O Código de Processo Civil, em seu artigo 489, incisos I, II e III, prevê como elementos essenciais da sentença o relatório do processo, os fundamentos pelos quais decidiu de determinada forma e, por fim, o dispositivo, em que o juiz resolverá as questões principais que as partes lhe submetem. 
No entanto, como ficariam os reflexos econômicos da decisão judicial? Seriam estes relevantes no momento da tomada de decisão?
A partir dos estudos de AED, os reflexos econômicos das decisões passaram a ter um papel mais central na doutrina e, até mesmo, na legislação.
Por exemplo, duas novas mudanças legislativas priorizaram, justamente, tal aspecto econômico existente nas relações modernas, quais sejam: as alterações da Lei de Introdução às Normas do Direito Brasileiro (através da Lei nº 13.655/2018) e da Lei da Liberdade Econômica (Lei nº 13.874/2019).
A primeira, com o acréscimo dos artigos 20 ao 30, tem como objetivo o aprimoramento das decisões judiciais que envolvam a administração pública. De forma objetiva e direta, a lei visou instaurar o seguinte: a análise das consequências práticas da decisão judicial. A partir dessa perspectiva, cabe ao magistrado analisar e prever os prejuízos possíveis em sua tomada de decisão, como os reflexos práticos para as partes envolvidas no processo judicial.

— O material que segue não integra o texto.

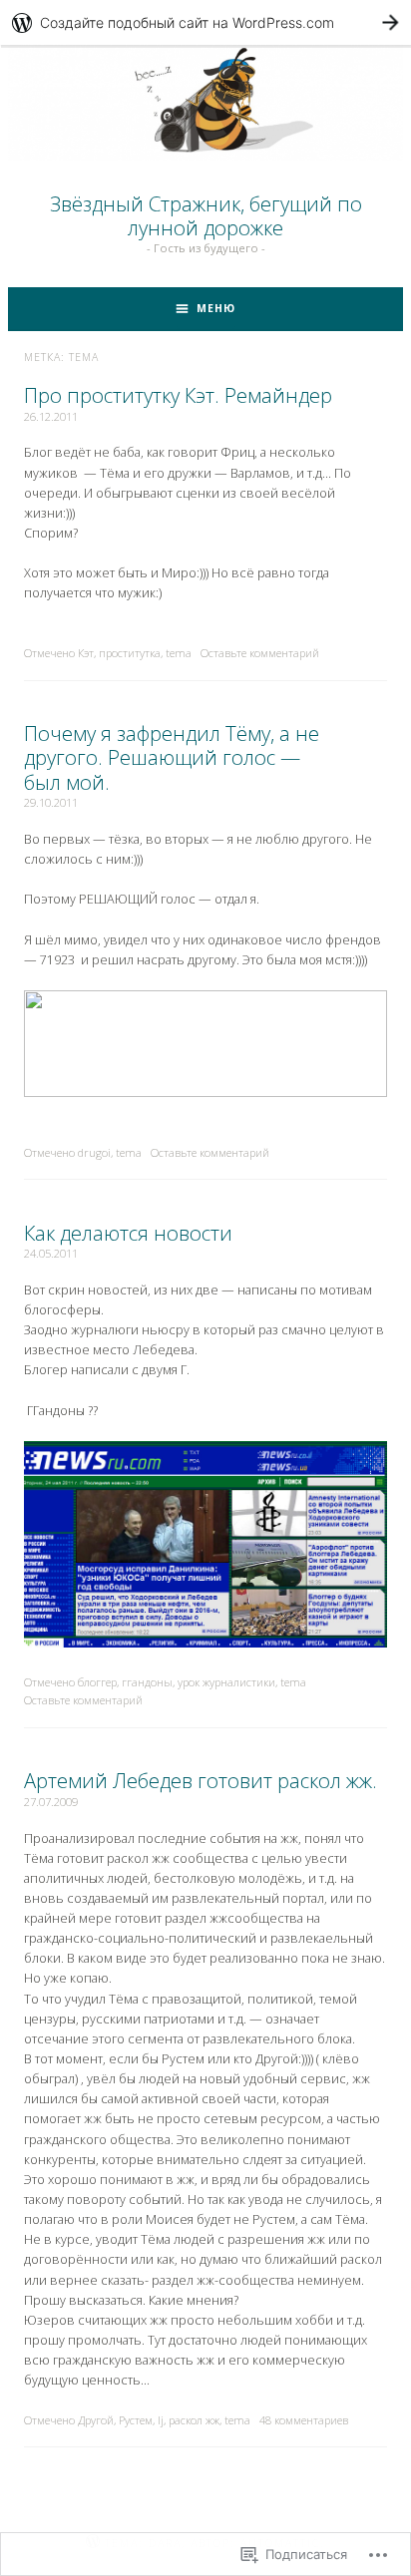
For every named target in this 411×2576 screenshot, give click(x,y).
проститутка (130, 652)
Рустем (136, 2419)
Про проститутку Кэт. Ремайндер (178, 395)
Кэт (86, 652)
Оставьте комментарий (260, 652)
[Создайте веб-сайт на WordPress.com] (205, 22)
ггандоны (147, 1681)
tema (179, 652)
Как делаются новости (128, 1233)
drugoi (94, 1152)
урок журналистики (226, 1681)
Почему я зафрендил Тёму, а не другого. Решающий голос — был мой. (171, 757)
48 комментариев (303, 2419)
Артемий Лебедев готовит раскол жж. (200, 1780)
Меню (216, 308)
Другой (96, 2419)
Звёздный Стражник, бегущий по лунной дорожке (206, 215)
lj (161, 2419)
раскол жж (194, 2419)
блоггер (97, 1681)
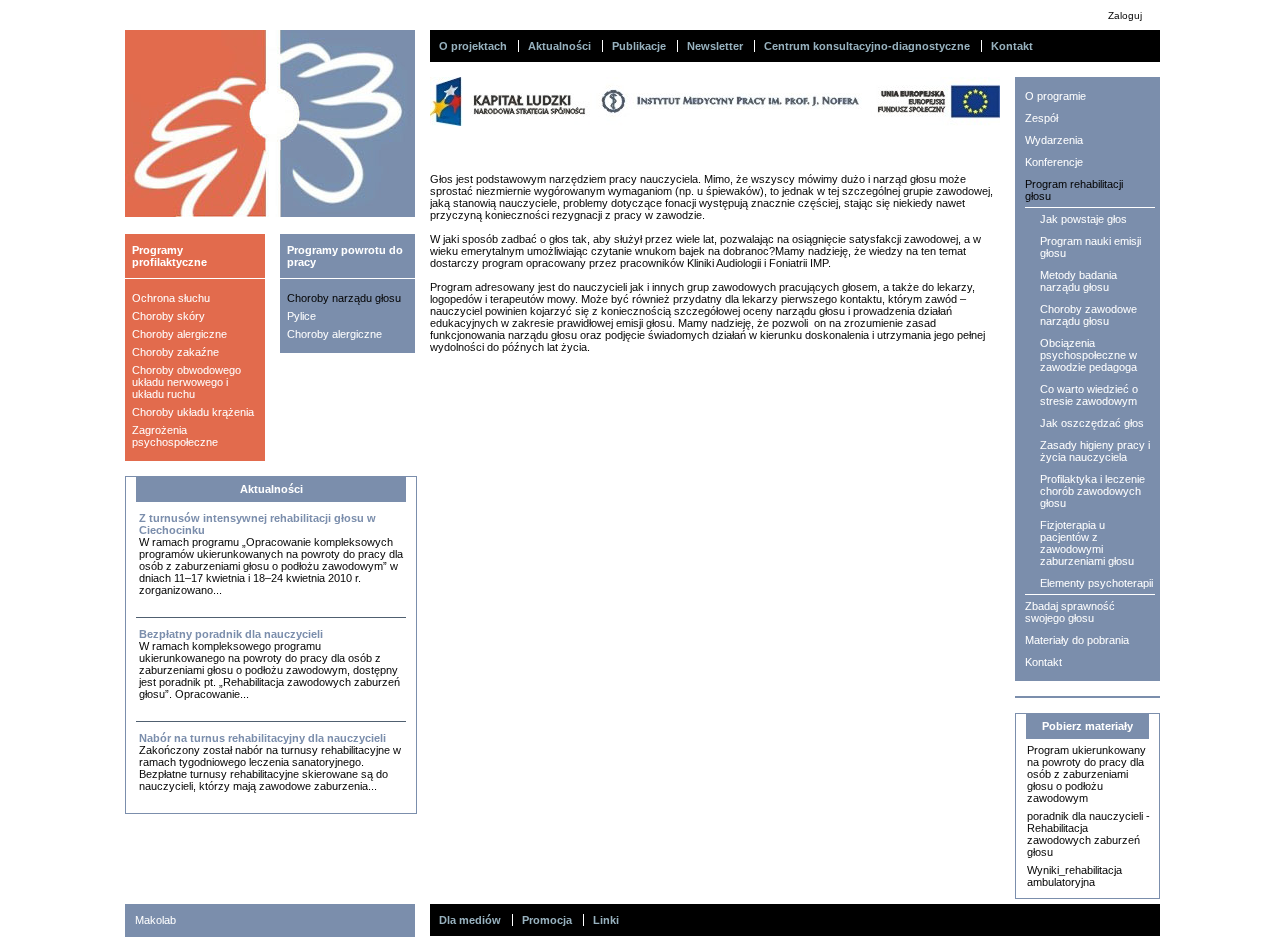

A segunda, possui aplicação direta e prática nas relações empresariais privadas, no momento em que privilegia a manutenção das relações privadas contratuais, com intuito de evitar a alteração ou rescisão contratual por parte do Poder Judiciário e, consequentemente, atribuir às partes e/ou até mesmo a terceiros um risco e um custo não contabilizado no momento do início da relação contratual.
Alguns tribunais já têm aplicado em suas decisões a AED, como no julgamento do REsp 1163283/RS, ao enaltecer a segurança e previsibilidade nas operações econômicas; e o Recurso de Apelação nº 70076807817, do Tribunal de Justiça do Rio Grande do Sul, ao aplicar conceitos da AED à situação de interrupção de fornecimento de energia elétrica aos fumicultores.
Portanto, a partir da evolução da doutrina, bem como pela crescente preocupação das decisões judiciais em atentar para os reflexos econômicos, pode-se afirmar, com certeza, que os reflexos econômicos das decisões são elementos fundamentais a serem analisados pelo juiz.